MATERIAL FOR THIS EXERCISE -

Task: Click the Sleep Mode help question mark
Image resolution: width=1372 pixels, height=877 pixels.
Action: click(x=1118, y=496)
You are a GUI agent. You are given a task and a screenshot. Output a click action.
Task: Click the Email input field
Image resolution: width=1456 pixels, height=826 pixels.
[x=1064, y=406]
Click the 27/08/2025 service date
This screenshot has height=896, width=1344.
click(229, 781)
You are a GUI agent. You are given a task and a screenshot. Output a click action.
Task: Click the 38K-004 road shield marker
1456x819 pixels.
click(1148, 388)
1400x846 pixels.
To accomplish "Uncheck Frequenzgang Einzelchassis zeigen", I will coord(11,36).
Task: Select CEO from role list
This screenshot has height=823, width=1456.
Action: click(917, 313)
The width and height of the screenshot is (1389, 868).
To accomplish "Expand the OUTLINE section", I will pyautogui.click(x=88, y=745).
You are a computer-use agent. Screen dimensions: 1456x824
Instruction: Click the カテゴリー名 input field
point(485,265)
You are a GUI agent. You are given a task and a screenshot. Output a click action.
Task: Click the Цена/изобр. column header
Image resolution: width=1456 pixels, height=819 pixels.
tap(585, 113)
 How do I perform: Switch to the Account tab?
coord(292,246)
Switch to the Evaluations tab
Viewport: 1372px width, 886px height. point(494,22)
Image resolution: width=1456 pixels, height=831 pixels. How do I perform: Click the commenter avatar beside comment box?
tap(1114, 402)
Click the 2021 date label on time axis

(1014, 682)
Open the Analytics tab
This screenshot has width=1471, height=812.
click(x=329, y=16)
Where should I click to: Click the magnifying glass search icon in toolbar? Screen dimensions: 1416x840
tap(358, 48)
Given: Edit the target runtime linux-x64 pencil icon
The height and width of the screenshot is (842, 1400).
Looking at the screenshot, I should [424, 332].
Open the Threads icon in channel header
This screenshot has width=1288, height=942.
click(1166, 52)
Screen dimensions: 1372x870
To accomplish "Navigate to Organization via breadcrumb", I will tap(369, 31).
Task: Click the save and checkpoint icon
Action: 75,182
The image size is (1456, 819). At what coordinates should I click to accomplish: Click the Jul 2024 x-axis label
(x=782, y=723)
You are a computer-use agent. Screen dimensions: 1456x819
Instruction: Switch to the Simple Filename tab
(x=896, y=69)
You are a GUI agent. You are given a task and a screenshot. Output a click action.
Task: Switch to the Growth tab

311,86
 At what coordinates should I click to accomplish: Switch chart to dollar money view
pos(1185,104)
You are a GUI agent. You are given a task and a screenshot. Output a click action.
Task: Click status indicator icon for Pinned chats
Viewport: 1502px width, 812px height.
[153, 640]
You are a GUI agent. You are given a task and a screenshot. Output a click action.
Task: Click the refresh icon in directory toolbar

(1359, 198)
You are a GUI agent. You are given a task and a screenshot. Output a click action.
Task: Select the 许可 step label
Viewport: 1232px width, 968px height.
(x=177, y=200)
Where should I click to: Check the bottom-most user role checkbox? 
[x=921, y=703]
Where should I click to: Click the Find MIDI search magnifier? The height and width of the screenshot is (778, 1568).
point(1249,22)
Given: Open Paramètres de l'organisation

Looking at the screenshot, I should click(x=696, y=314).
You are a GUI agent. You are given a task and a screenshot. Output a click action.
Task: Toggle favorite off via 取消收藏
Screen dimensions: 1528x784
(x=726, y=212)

PROBLEM STATEMENT - The entries above need to be transcribed with no differences at all.

RESULT OF THIS TASK -
Task: Click the Sleep Mode help question mark
Image resolution: width=1372 pixels, height=877 pixels.
Action: click(x=1118, y=496)
You are a GUI agent. You are given a task and a screenshot. Output a click action.
Task: Click the Email input field
Image resolution: width=1456 pixels, height=826 pixels.
[x=1064, y=406]
Click the 27/08/2025 service date
This screenshot has height=896, width=1344.
click(229, 781)
You are a GUI agent. You are given a task and a screenshot. Output a click action.
Task: Click the 38K-004 road shield marker
1456x819 pixels.
click(1148, 388)
1400x846 pixels.
To accomplish "Uncheck Frequenzgang Einzelchassis zeigen", I will coord(11,36).
Task: Select CEO from role list
This screenshot has height=823, width=1456.
Action: click(917, 313)
The width and height of the screenshot is (1389, 868).
To accomplish "Expand the OUTLINE section", I will pyautogui.click(x=88, y=745).
You are a computer-use agent. Screen dimensions: 1456x824
Instruction: Click the カテゴリー名 input field
point(485,265)
You are a GUI agent. You are given a task and a screenshot. Output a click action.
Task: Click the Цена/изобр. column header
Image resolution: width=1456 pixels, height=819 pixels.
tap(585, 113)
 How do I perform: Switch to the Account tab?
coord(292,246)
Switch to the Evaluations tab
Viewport: 1372px width, 886px height. point(494,22)
Image resolution: width=1456 pixels, height=831 pixels. How do I perform: Click the commenter avatar beside comment box?
tap(1114, 402)
Click the 2021 date label on time axis

(1014, 682)
Open the Analytics tab
This screenshot has width=1471, height=812.
click(x=329, y=16)
Where should I click to: Click the magnifying glass search icon in toolbar? Screen dimensions: 1416x840
tap(358, 48)
Given: Edit the target runtime linux-x64 pencil icon
The height and width of the screenshot is (842, 1400).
Looking at the screenshot, I should [424, 332].
Open the Threads icon in channel header
This screenshot has width=1288, height=942.
click(1166, 52)
Screen dimensions: 1372x870
To accomplish "Navigate to Organization via breadcrumb", I will tap(369, 31).
Task: Click the save and checkpoint icon
Action: 75,182
The image size is (1456, 819). At what coordinates should I click to accomplish: Click the Jul 2024 x-axis label
(x=782, y=723)
You are a computer-use agent. Screen dimensions: 1456x819
Instruction: Switch to the Simple Filename tab
(x=896, y=69)
You are a GUI agent. You are given a task and a screenshot. Output a click action.
Task: Switch to the Growth tab

311,86
 At what coordinates should I click to accomplish: Switch chart to dollar money view
pos(1185,104)
You are a GUI agent. You are given a task and a screenshot. Output a click action.
Task: Click status indicator icon for Pinned chats
Viewport: 1502px width, 812px height.
[153, 640]
You are a GUI agent. You are given a task and a screenshot. Output a click action.
Task: Click the refresh icon in directory toolbar

(1359, 198)
You are a GUI agent. You are given a task and a screenshot. Output a click action.
Task: Select the 许可 step label
Viewport: 1232px width, 968px height.
(x=177, y=200)
Where should I click to: Check the bottom-most user role checkbox? 
[x=921, y=703]
Where should I click to: Click the Find MIDI search magnifier? The height and width of the screenshot is (778, 1568).
point(1249,22)
Given: Open Paramètres de l'organisation

Looking at the screenshot, I should click(x=696, y=314).
You are a GUI agent. You are given a task and a screenshot. Output a click action.
Task: Toggle favorite off via 取消收藏
Screen dimensions: 1528x784
(x=726, y=212)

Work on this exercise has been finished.